MARIO GOMES: Vender hamburguer é solução, sempre
Em Salvador, por exemplo, temos o turismo como atividade de grande importância. A Bahia como destino foi construída pelas baianas de acarajé, uma co-irmã dos vendedores de hamburguer (água de coco, hot dog, ...)
Adriano Villela
O desempenho desastroso da economia brasileira em 2016, confirmando uma queda de 7% do PIB em dois anos, aumentou o meu espanto no caso Mário Gomes. Explicando o case: trata-se de um ator, galã em algumas novelas globais, "flagrado" ganhando a vida vendendo hamburguer, ou 'sanduba gourmet' na visão do artista-empreendedor. Algumas pessoas reagiram nas redes sociais com pena da 'situação vexatória' da outrora celebridade. Como assim??!!

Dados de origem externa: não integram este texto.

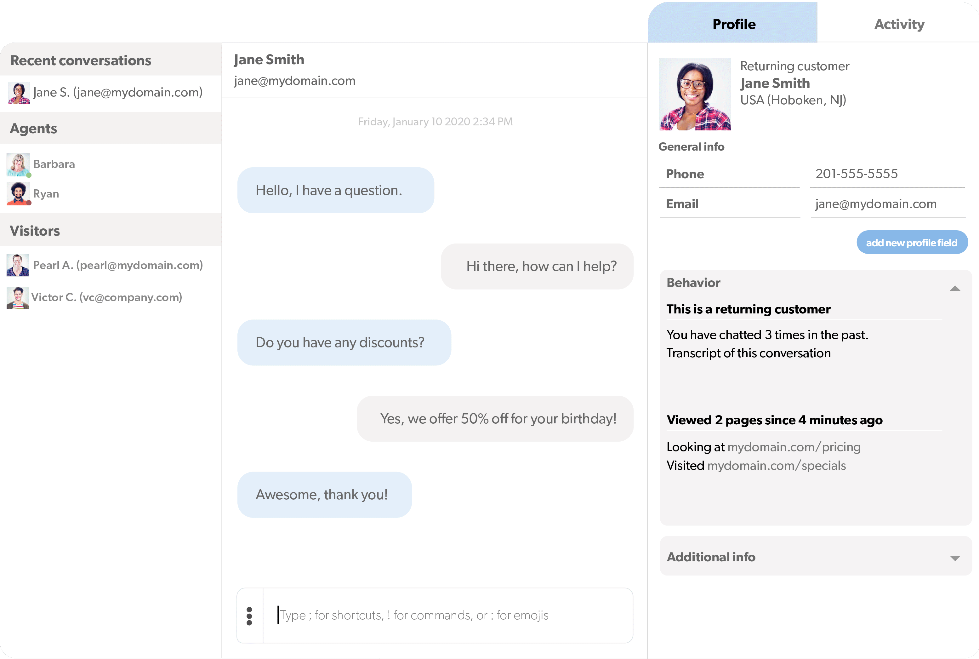Click Pearl A.'s avatar under Visitors
Viewport: 979px width, 659px height.
18,265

Tenho por definição que todo trabalho honesto é digno. Mário Gomes compra o pão, ingredientes (insumos), processa e vende o produto final. Criou até uma receita própria. Defino o case como empreendedorismo, atitude pouco usual no Brasil, que surge mais na necessidade. Foi o caso do ator, que teve atitude. Com o desemprego somando 12 milhões de trabalhadores, adotar novas formas de ganhar dinheiro. Sem a busca por novas alternativas produtivas e de renda, é difícil vislumbrar saída para o buraco enfrentado pelo Brasil.

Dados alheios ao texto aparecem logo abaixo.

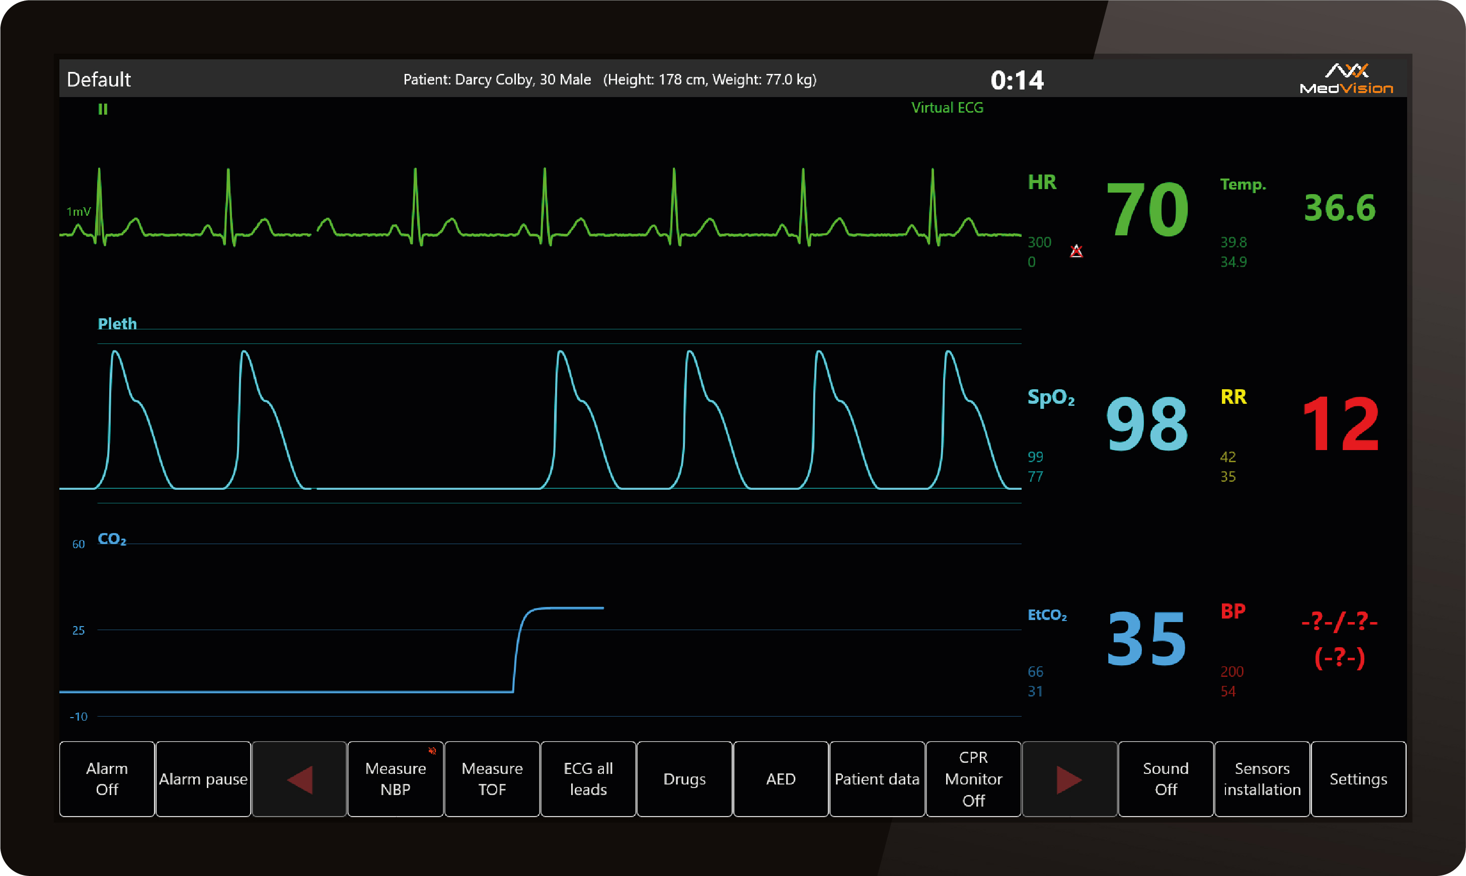Toggle the Sound Off button
This screenshot has height=876, width=1466.
click(x=1165, y=779)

Há, neste contexto, uma cultura arraigada que atrapalha as coisas no Brasil. Entende-se que a pessoa só é bem-sucedida se for a presidente da empresa, ou no mínimo um alto executivo. Mas as cadeias produtivas são compostas por todos os profissionais.

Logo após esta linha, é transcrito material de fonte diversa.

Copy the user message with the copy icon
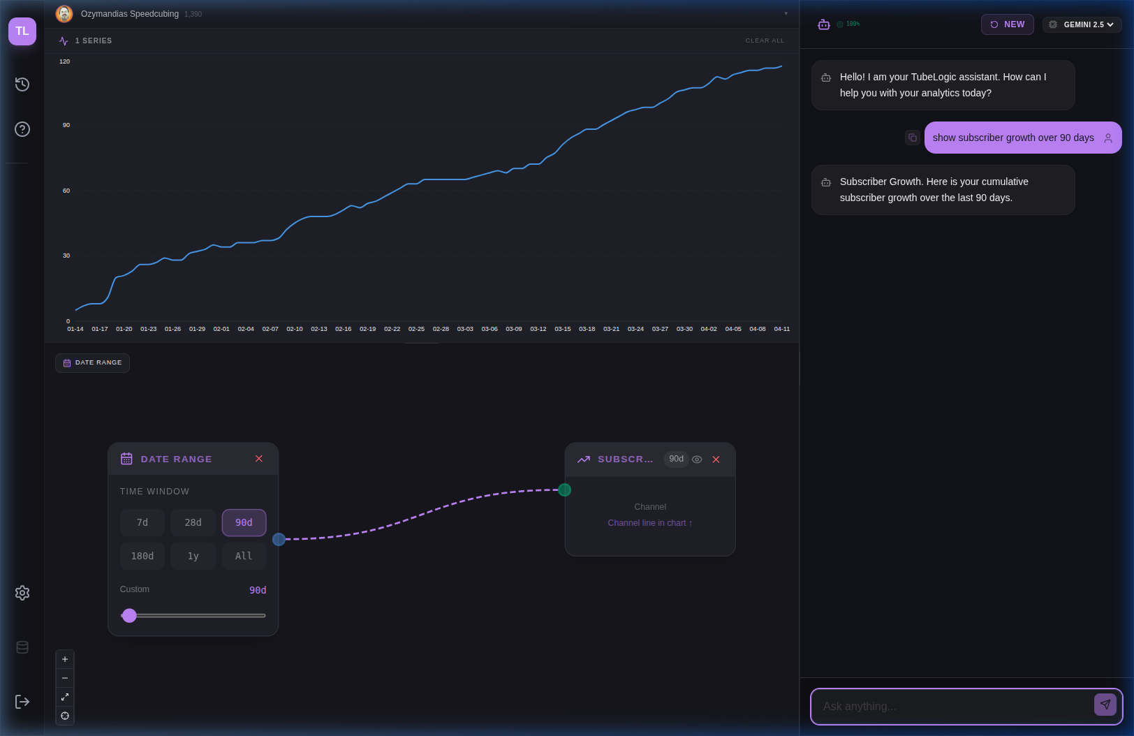The width and height of the screenshot is (1134, 736). click(913, 138)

Em Salvador, por exemplo, temos o turismo como atividade de grande importância. As maiores estrelas da Axé Music integram este segmento econômico, mas antes delas a Bahia como destino foi construída pelas baianas de acarajé, uma co-irmã dos vendedores de hamburguer (água de coco, hot dog, ...). Quem conhece os tabuleiros pode comprovar: temos nele muito espírito empreendedor.